Preps various aspects of run before training models. Things like train/test splits, creating hyperparameters, etc.

prep_models(
  run_info,
  back_test_scenarios = NULL,
  back_test_spacing = NULL,
  models_to_run = NULL,
  models_not_to_run = NULL,
  run_ensemble_models = TRUE,
  pca = NULL,
  num_hyperparameters = 10,
  seed = 123
)

Arguments

run_info

run info using the set_run_info() function.

back_test_scenarios

Number of specific back test folds to run when determining the best model. Default of NULL will automatically choose the number of back tests to run based on historical data size, which tries to always use a minimum of 80% of the data when training a model.

back_test_spacing

Number of periods to move back for each back test scenario. Default of NULL moves back 1 period at a time for year, quarter, and month data. Moves back 4 for week and 7 for day data.

models_to_run

List of models to run. Default of NULL runs all models.

models_not_to_run

List of models not to run, overrides values in models_to_run. Default of NULL doesn't turn off any model.

run_ensemble_models

If TRUE, prep for ensemble models.

pca

If TRUE, run principle component analysis on any lagged features to speed up model run time. Default of NULL runs PCA on day and week date types across all local multivariate models, and also for global models across all date types.

num_hyperparameters

number of hyperparameter combinations to test out on validation data for model tuning.

seed

Set seed for random number generator.
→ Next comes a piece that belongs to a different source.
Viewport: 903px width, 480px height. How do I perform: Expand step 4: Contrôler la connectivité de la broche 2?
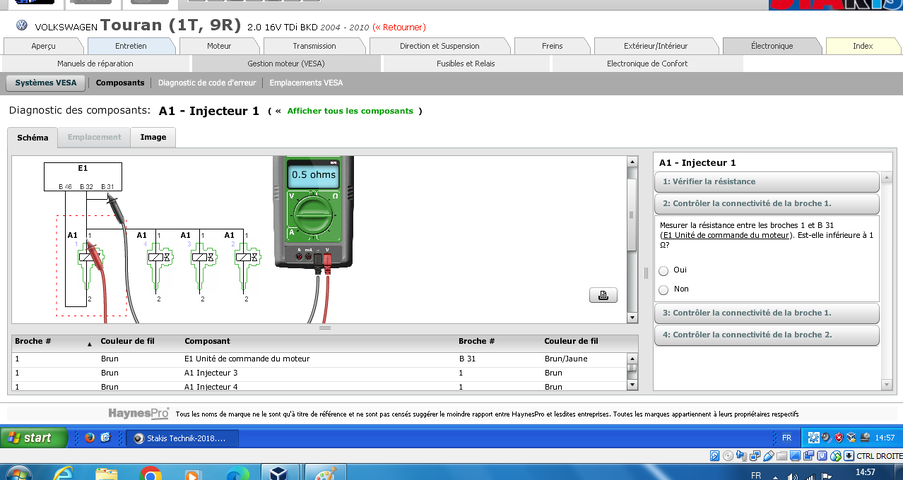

Numeric value.

Value

Writes outputs related to model prep to disk.

Examples

# \donttest{
data_tbl <- timetk::m4_monthly %>%
  dplyr::rename(Date = date) %>%
  dplyr::mutate(id = as.character(id)) %>%
  dplyr::filter(
    Date >= "2012-01-01",
    Date <= "2015-06-01"
  )

run_info <- set_run_info()
#> Finn Submission Info
#>  Experiment Name: finn_fcst
#>  Run Name: finn_fcst-20241029T144922Z
#> 

prep_data(run_info,
  input_data = data_tbl,
  combo_variables = c("id"),
  target_variable = "value",
  date_type = "month",
  forecast_horizon = 3
)
#>  Prepping Data
#>  Prepping Data [3.6s]
#> 

prep_models(run_info,
  models_to_run = c("arima", "ets", "glmnet")
)
#>  Creating Model Workflows
#>  Creating Model Workflows [244ms]
#> 
#>  Creating Model Hyperparameters
#>  Creating Model Hyperparameters [276ms]
#> 
#>  Creating Train Test Splits
#>  Creating Train Test Splits [412ms]
#> 
# }